____ MATERIAL PROVIDED
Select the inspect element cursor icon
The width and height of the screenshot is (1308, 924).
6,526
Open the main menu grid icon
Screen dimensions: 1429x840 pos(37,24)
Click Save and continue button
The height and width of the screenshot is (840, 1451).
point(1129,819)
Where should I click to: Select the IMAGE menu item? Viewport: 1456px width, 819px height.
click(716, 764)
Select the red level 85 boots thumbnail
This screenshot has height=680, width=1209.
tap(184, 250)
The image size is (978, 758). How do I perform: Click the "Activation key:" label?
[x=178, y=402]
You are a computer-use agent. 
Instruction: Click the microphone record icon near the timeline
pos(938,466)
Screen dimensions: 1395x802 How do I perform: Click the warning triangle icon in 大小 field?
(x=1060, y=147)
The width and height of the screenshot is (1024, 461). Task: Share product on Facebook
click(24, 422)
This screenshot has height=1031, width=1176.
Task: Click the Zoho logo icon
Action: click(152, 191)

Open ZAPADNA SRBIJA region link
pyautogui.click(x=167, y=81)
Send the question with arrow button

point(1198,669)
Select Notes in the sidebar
________
→ STATED PROBLEM
Copy out the listing word for word, from the line containing "You are a computer-use agent." through the end of the listing, inclusive.

→ EXERCISE SOLUTION
You are a computer-use agent. 
Instruction: Click the microphone record icon near the timeline
pos(938,466)
Screen dimensions: 1395x802 How do I perform: Click the warning triangle icon in 大小 field?
(x=1060, y=147)
The width and height of the screenshot is (1024, 461). Task: Share product on Facebook
click(24, 422)
This screenshot has height=1031, width=1176.
Task: Click the Zoho logo icon
Action: click(152, 191)

Open ZAPADNA SRBIJA region link
pyautogui.click(x=167, y=81)
Send the question with arrow button

point(1198,669)
Select Notes in the sidebar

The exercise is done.